2012

"Guiné tem muitas etnias que não se entendem"

Publicado por JORGE MAIA VALENTE
O guineense Jonas Mendes foi surpreendido ontem de manhã no balneário do Beira-Mar com as notícias sobre o golpe militar em Bissau e as detenções do presidente interino Raimundo Pereira e do primeiro-ministro Carlos Gomes Júnior.

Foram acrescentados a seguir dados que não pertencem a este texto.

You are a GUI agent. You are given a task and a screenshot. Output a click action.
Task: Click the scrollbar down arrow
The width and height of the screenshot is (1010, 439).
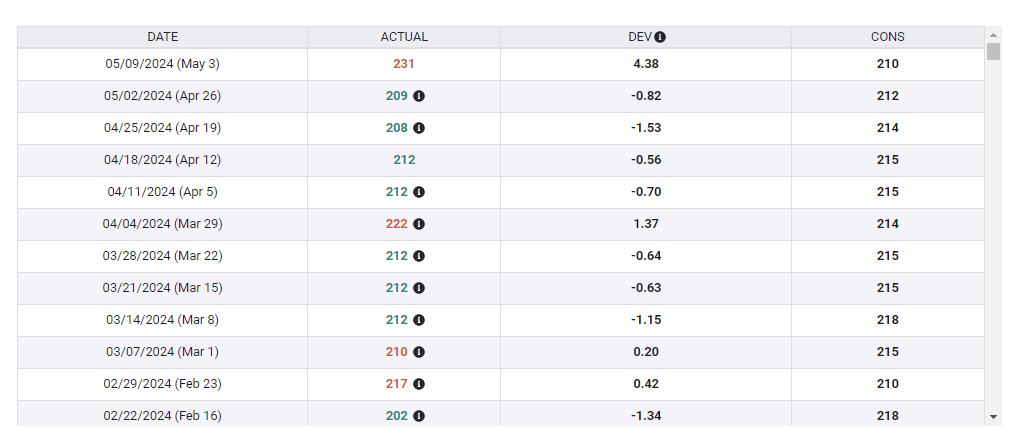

Nem rádio, jornais ou internet fizeram parte do final do dia anterior do guarda-redes, pelo que quando Dias, companheiro de equipa no Beira-Mar, lhe falou sobre a situação na Guiné-Bissau, Jonas nem queria acreditar. "Nem sabia o que estava a acontecer. Só esta manhã [ontem] é que me falaram dos atos violentos e da tomada da embaixada de Portugal", referiu o guardião a O JOGO. Ontem, à tarde, Jonas ficou a saber que estava tudo bem com os familiares, incluindo a mãe, que "por acaso viajou para a Guiné, mas graças a Deus não foi para Bissau". As más notícias "correm depressa" pelo que Jonas Mendes estava tranquilo. "A família em Lisboa também não disse nada, por isso está tudo calmo". O jogador natural do Canchungo não escondeu a tristeza sobre o momento que o seu país atravessa. "Sinceramente, estava com alguma esperança que fosse tomado um rumo melhor. Estive lá há pouco tempo e fiquei bem impressionado. Agora, com estas notícias, é uma tristeza grande. Só quem vive lá e conhece a história percebe como aquilo está complicado. A Guiné-Bissau é um país pequeno, mas tem muitas etnias que não se conseguem entender. Ninguém se senta para conversar e assim não há progresso", lamentou o futebolista, sem esconder o incómodo pelas notícias que chegam da Guiné-Bissau. Jonas Mendes é internacional pela Guiné-Bissau, seleção treinada pelo português Norton de Matos.